I don't use Verilog for anything serious, but I use it in my classes, and I'm starting to think I must be missing something about the appeal of behavioral hardware description.

When I write Verilog I feel like behavioral description is solving the easy problem, namely making a structural description of the hardware; and I'm not really sure if it makes it much easier. But I do find myself spending a lot of time checking and rechecking my ifs and cases to make sure they're really combinatorial when I want them to be.

Maybe I'm just not designing the right kind of hardware to make always blocks convenient?


You have to remember that although hardware synthesis is important, the true reason for the existence of Verilog (and VHDL for that matter) is simulation.

These languages are designed to allow users to model and understand their hardware, often before it's even created. They allow entire systems to be analyzed and their designs tweaked to perfection. Then, the hardware model can be transformed into something synthesizeable.

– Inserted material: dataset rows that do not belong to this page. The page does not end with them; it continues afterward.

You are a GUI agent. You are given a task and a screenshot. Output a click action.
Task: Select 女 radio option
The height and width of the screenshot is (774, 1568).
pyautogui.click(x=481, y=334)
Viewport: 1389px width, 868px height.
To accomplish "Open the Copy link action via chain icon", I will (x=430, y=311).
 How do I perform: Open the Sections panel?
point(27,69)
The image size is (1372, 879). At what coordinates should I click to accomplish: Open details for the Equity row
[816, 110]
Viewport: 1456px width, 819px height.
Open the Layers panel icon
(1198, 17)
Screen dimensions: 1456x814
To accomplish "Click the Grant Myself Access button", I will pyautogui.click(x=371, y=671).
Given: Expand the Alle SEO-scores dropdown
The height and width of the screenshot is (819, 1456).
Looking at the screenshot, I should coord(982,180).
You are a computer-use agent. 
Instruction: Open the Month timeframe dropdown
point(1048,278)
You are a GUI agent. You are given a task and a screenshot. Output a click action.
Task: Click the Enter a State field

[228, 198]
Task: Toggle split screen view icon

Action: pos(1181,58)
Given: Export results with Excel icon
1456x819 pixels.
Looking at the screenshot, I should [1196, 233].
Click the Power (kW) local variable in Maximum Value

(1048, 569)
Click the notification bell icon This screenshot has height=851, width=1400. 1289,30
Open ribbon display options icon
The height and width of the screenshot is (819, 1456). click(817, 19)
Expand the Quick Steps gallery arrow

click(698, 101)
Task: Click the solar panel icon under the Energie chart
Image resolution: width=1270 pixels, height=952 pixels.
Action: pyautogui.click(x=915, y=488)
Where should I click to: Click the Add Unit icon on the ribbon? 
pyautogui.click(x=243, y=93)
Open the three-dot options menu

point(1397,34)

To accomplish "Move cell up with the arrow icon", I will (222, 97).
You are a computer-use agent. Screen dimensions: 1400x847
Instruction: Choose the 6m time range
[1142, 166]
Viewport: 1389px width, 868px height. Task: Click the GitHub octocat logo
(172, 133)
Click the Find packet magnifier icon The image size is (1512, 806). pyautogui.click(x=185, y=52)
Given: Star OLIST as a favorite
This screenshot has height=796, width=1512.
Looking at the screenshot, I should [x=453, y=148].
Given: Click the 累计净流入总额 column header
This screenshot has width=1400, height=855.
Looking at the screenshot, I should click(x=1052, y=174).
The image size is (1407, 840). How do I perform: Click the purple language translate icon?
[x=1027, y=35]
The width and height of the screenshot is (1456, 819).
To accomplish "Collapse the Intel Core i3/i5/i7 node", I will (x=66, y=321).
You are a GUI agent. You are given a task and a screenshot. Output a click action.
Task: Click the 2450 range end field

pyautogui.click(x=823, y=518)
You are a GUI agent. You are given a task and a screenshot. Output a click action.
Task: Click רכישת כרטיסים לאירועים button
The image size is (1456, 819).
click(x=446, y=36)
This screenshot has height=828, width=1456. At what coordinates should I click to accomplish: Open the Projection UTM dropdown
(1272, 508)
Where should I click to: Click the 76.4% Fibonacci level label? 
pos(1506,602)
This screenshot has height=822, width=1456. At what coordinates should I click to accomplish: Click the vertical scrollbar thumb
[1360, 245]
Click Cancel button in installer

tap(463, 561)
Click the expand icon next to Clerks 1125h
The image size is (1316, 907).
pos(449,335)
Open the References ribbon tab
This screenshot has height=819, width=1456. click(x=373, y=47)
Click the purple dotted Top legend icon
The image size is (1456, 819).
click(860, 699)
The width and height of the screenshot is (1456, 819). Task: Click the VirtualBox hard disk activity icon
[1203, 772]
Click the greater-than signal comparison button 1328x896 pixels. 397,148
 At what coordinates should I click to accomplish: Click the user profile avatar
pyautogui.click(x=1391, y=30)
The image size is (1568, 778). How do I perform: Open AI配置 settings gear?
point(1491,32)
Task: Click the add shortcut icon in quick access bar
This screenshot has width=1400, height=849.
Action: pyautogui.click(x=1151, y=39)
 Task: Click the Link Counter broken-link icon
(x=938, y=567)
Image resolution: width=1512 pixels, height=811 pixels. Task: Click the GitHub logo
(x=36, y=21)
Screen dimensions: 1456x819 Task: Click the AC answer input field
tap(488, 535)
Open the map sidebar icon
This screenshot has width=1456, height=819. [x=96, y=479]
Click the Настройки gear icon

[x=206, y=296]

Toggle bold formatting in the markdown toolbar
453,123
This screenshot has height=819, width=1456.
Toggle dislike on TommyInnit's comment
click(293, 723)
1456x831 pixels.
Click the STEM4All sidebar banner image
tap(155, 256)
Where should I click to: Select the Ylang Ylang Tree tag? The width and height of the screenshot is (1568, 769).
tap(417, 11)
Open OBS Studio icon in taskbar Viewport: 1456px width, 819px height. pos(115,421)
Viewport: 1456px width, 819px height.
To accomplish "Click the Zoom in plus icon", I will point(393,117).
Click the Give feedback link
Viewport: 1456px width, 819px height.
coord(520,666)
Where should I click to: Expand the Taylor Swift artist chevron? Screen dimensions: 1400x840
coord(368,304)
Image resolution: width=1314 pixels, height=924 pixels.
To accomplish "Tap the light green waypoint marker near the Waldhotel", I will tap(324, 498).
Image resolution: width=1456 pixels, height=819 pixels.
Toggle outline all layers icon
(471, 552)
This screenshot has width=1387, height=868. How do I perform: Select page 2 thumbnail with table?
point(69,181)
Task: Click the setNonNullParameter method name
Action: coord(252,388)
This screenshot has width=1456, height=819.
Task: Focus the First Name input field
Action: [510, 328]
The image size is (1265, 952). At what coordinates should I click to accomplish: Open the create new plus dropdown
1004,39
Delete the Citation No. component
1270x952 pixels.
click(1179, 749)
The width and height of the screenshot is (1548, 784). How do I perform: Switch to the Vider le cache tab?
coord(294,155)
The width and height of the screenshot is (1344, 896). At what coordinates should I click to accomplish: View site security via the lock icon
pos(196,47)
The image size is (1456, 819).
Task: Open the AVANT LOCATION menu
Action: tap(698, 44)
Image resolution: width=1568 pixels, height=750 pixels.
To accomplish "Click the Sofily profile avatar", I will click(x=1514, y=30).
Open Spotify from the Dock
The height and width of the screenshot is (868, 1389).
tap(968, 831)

With the design model, the synthesis model, and the appropriate tests, the user is able to be sure that proposed hardware definition fully implements their design.

All the crazy (and not so crazy) features of Verilog that you aren't yet using, are there to make writing hardware models (relatively) easy.


Problems like synthesis of unintended latches plagued Verilog. Fortunately, SystemVerilog, the successor of Verilog, rectifies these problems:

  • In SystemVerilog, the successor of Verilog, always_ff is used for sequential logic synthesis, always_latch for latched logic synthesis and always_comb for combinational logic synthesis instead of the general always blocks.

  • These blocks automatically check and report if the wrong logic is in the block during compilation, i.e. if latched logic is in the always_comb block instead of combinational logic due to missing if or case conditions.

  • SystemVerilog also has different kinds of if and case statements like priority and unique which aid in synthesisizing combinational logic like priority and non-priority decoders.